**Entries on where items appear:**
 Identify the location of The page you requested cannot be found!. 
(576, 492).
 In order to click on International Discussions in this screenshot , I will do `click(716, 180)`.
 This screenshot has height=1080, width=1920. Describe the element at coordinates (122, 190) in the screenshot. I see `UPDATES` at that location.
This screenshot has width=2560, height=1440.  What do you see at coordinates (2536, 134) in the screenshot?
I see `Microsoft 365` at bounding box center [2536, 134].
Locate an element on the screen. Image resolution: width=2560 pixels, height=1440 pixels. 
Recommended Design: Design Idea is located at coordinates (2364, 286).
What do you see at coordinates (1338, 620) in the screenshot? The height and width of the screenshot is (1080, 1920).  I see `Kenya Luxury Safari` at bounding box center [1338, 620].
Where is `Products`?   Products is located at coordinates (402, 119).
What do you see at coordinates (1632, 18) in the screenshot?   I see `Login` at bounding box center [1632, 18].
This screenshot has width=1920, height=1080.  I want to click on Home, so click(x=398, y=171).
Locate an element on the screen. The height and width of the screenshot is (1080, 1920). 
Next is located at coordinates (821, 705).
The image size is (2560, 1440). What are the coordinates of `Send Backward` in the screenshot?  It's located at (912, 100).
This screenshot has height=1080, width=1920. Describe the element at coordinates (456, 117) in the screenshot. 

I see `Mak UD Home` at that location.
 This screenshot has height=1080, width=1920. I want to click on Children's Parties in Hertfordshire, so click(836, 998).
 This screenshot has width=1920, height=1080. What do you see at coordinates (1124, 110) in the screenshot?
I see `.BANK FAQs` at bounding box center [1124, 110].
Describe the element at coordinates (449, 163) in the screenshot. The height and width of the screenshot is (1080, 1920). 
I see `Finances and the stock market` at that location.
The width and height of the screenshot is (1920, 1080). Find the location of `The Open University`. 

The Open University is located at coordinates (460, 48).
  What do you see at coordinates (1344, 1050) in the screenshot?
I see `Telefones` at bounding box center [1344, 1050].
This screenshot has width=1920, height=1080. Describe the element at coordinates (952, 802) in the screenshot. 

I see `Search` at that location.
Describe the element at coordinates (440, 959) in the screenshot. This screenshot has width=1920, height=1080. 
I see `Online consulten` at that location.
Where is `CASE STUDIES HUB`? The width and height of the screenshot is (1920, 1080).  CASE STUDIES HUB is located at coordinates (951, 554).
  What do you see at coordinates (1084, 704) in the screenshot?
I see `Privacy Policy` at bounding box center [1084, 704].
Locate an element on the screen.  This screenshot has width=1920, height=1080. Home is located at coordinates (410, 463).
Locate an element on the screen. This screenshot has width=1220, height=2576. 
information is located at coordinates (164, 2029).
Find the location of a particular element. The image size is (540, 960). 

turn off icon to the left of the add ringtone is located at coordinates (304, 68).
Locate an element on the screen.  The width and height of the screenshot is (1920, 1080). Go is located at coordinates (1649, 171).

**Problem requirements:** Could you return the whole listing above, every line unchanged?

**Expected answer:**
 Identify the location of The page you requested cannot be found!. 
(576, 492).
 In order to click on International Discussions in this screenshot , I will do `click(716, 180)`.
 This screenshot has height=1080, width=1920. Describe the element at coordinates (122, 190) in the screenshot. I see `UPDATES` at that location.
This screenshot has width=2560, height=1440.  What do you see at coordinates (2536, 134) in the screenshot?
I see `Microsoft 365` at bounding box center [2536, 134].
Locate an element on the screen. Image resolution: width=2560 pixels, height=1440 pixels. 
Recommended Design: Design Idea is located at coordinates (2364, 286).
What do you see at coordinates (1338, 620) in the screenshot? The height and width of the screenshot is (1080, 1920).  I see `Kenya Luxury Safari` at bounding box center [1338, 620].
Where is `Products`?   Products is located at coordinates (402, 119).
What do you see at coordinates (1632, 18) in the screenshot?   I see `Login` at bounding box center [1632, 18].
This screenshot has width=1920, height=1080.  I want to click on Home, so click(x=398, y=171).
Locate an element on the screen. The height and width of the screenshot is (1080, 1920). 
Next is located at coordinates (821, 705).
The image size is (2560, 1440). What are the coordinates of `Send Backward` in the screenshot?  It's located at (912, 100).
This screenshot has height=1080, width=1920. Describe the element at coordinates (456, 117) in the screenshot. 

I see `Mak UD Home` at that location.
 This screenshot has height=1080, width=1920. I want to click on Children's Parties in Hertfordshire, so click(836, 998).
 This screenshot has width=1920, height=1080. What do you see at coordinates (1124, 110) in the screenshot?
I see `.BANK FAQs` at bounding box center [1124, 110].
Describe the element at coordinates (449, 163) in the screenshot. The height and width of the screenshot is (1080, 1920). 
I see `Finances and the stock market` at that location.
The width and height of the screenshot is (1920, 1080). Find the location of `The Open University`. 

The Open University is located at coordinates (460, 48).
  What do you see at coordinates (1344, 1050) in the screenshot?
I see `Telefones` at bounding box center [1344, 1050].
This screenshot has width=1920, height=1080. Describe the element at coordinates (952, 802) in the screenshot. 

I see `Search` at that location.
Describe the element at coordinates (440, 959) in the screenshot. This screenshot has width=1920, height=1080. 
I see `Online consulten` at that location.
Where is `CASE STUDIES HUB`? The width and height of the screenshot is (1920, 1080).  CASE STUDIES HUB is located at coordinates (951, 554).
  What do you see at coordinates (1084, 704) in the screenshot?
I see `Privacy Policy` at bounding box center [1084, 704].
Locate an element on the screen.  This screenshot has width=1920, height=1080. Home is located at coordinates (410, 463).
Locate an element on the screen. This screenshot has width=1220, height=2576. 
information is located at coordinates (164, 2029).
Find the location of a particular element. The image size is (540, 960). 

turn off icon to the left of the add ringtone is located at coordinates (304, 68).
Locate an element on the screen.  The width and height of the screenshot is (1920, 1080). Go is located at coordinates (1649, 171).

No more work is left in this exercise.